If you thought energy drinks were little more than sugar water, scientists from Mayo Clinic can assure you that they really do pack a punch.
A team of cardiovascular researchers at the esteemed clinic in Rochester, Minn., reported that a single can of Rockstar energy drink can boost your blood pressure and cause the fight-or-flight hormone norepinephrine to increase in just 30 minutes.
These discoveries were made with the help of 25 volunteers, each of whom who downed a 16-ounce can of Rockstar on an empty stomach in five minutes or less. A single can contained 240 milligrams of caffeine and 2,000 mg of taurine, along with guarana seed, ginseng root and milk thistle extracts.
On another day, the same volunteers swigged a “placebo” energy drink that had the same taste, texture and nutrients as Rockstar but none of the caffeine, taurine or other stimulants. The 14 men and 11 women didn’t know which of the drinks they were getting on each day.
All of the volunteers were in good health. Their average age was 29 and their average body mass index was 25, right on the border between having a normal weight and being overweight. None of them were on medications, and none had consumed alcohol or caffeine in the 24 hours before each test.
Just before taking their first swig, the volunteers allowed researchers to measure their heart rate and blood pressure and to draw a sample of blood. All of those tests were repeated 30 minutes after their cans were emptied. Just like the volunteers, the researchers taking the measurements didn’t know who got the real energy drink and who got the placebo.
The volunteers started out with heart rates and blood pressure readings in the normal range. After consuming Rockstar, their systolic blood pressure rose about 6%, from 108.4 millimeters of mercury to 115 mmHg, on average, and their diastolic blood pressure rose nearly 7%, from 64.3 mmHg to 68.5 mmHg, on average. By contrast, systolic blood pressure rose just 3% and diastolic blood pressure was flat after drinking the placebo beverage.
Both drinks led to a slight uptick in the heart rate – an average of 3.1 additional beats per minute for Rockstar and 4.3 more for the placebo. Those outcomes were essentially the same.
The biggest difference was in blood levels of norepinephrine, a precursor of epinephrine (a.k.a. adrenaline). After consuming the real energy drink, the average amount of norepinephrine rose from 149.8 to 249.8 picograms per milliliter of blood. That compares with an increase from 139.9 to 178.6 pg/mL after finishing the placebo drink.
To see whether stressful situations would bolster the energy drink’s effects, the researchers asked the volunteers to answer math questions, squeeze a hand grip or submerge a hand in ice water for two minutes. None of those stressors had a discernible effect.
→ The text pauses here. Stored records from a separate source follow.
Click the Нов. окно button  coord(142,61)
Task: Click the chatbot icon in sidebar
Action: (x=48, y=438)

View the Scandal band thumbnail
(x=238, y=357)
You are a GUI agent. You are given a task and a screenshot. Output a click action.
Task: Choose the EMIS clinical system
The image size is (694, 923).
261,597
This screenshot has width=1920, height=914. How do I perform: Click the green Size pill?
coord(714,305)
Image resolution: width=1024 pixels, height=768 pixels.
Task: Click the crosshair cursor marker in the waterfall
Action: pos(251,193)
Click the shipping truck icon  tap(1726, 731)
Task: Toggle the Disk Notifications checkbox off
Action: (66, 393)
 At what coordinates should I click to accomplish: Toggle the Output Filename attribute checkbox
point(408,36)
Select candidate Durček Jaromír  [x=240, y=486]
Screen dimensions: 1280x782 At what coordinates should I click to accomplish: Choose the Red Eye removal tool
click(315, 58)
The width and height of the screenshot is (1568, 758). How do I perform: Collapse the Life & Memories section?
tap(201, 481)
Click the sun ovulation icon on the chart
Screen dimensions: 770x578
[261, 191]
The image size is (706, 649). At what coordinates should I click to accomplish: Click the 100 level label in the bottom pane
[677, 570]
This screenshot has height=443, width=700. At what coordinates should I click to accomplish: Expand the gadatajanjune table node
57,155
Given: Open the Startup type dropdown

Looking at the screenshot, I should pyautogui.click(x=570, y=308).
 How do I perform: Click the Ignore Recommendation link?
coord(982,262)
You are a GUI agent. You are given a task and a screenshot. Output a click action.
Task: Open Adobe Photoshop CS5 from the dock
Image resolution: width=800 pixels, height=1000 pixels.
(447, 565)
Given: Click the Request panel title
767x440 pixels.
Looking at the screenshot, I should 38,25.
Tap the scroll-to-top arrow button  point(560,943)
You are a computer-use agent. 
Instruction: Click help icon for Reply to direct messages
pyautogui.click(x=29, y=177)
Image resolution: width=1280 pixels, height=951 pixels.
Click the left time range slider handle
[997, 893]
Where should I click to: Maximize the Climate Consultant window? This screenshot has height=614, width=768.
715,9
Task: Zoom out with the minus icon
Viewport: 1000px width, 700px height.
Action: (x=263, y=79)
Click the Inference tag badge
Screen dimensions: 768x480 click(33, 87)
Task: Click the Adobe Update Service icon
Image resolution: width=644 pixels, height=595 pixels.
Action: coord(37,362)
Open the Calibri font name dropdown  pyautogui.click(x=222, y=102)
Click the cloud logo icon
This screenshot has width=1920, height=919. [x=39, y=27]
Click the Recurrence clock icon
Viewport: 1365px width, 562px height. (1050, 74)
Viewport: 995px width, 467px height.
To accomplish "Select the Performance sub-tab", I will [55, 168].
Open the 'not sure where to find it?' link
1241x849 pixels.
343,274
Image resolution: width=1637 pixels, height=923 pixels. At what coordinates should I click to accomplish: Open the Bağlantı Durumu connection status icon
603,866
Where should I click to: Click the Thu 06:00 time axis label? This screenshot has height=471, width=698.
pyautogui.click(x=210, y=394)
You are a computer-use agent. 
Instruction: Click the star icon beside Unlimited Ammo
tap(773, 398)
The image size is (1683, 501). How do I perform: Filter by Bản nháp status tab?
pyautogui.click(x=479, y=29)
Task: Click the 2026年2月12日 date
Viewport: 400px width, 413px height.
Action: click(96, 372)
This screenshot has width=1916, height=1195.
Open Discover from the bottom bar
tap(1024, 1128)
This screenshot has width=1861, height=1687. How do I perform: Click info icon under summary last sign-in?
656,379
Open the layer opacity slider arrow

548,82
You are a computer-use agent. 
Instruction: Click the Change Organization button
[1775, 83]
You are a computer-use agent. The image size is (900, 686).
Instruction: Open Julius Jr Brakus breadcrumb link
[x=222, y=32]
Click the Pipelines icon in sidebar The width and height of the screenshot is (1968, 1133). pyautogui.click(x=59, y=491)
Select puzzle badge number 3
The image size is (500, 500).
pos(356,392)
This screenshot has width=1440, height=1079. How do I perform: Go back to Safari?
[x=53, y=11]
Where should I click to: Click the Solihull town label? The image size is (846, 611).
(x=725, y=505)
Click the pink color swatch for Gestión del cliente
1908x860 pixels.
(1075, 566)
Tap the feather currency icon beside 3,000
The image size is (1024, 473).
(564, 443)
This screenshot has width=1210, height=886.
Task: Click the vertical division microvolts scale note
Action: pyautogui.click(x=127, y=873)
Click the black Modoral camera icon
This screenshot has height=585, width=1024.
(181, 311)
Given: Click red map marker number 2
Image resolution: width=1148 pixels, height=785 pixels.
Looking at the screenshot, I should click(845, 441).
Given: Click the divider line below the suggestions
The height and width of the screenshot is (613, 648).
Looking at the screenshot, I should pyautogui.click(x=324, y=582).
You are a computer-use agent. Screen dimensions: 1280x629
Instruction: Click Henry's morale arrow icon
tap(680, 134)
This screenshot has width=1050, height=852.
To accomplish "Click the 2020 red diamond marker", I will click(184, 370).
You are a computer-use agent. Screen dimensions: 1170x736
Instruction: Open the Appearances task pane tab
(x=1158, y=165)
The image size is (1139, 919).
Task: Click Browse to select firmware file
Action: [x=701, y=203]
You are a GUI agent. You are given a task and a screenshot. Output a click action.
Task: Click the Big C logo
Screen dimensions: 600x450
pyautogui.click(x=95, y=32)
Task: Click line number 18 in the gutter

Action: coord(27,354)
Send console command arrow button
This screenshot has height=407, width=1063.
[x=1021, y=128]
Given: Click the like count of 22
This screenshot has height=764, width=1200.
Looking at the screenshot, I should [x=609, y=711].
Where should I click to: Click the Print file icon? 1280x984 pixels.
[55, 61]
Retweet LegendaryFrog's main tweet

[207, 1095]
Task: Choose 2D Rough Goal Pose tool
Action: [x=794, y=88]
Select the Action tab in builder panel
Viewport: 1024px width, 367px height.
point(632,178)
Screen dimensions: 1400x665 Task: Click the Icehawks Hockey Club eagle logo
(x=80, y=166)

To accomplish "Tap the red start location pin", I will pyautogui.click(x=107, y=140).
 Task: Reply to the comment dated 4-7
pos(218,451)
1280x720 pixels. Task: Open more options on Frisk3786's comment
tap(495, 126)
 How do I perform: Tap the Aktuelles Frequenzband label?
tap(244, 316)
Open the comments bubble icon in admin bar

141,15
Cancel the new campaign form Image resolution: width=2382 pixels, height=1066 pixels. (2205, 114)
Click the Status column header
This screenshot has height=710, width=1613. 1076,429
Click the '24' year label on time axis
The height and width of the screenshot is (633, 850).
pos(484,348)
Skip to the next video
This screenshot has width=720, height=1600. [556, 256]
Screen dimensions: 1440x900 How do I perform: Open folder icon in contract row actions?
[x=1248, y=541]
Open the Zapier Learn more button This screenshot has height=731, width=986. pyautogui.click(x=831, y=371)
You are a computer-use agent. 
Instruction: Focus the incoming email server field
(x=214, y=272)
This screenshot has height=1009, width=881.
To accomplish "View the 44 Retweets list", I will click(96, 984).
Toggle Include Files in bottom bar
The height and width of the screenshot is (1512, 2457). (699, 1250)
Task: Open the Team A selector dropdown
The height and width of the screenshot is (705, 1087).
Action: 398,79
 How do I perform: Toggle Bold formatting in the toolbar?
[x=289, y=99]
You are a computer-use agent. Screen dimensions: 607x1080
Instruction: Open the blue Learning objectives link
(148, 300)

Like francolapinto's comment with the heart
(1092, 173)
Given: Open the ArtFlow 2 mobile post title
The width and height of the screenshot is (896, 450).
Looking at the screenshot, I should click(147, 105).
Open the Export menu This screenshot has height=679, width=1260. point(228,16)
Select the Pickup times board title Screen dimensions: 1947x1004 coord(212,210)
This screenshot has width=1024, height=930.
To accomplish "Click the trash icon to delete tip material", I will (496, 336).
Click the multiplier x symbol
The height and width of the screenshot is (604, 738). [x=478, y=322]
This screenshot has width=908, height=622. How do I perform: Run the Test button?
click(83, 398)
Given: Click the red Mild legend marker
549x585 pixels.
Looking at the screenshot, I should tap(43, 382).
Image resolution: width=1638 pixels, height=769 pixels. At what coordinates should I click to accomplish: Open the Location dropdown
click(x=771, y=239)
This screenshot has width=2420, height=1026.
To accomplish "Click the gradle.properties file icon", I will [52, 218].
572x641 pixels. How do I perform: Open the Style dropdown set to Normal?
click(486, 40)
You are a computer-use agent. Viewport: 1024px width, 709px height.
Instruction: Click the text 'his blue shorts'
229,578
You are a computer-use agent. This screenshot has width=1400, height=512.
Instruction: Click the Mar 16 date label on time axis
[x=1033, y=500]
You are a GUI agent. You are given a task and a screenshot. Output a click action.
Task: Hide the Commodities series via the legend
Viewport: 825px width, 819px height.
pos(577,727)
Even so, the findings caused the researchers to fret. The increases in blood pressure and norepinephrine after consuming an energy drink may make people more vulnerable to cardiovascular problems, they wrote in a study published online Sunday by the Journal of the American Medical Assn.
However, they added, the results might be different with another energy drink or a larger group of volunteers.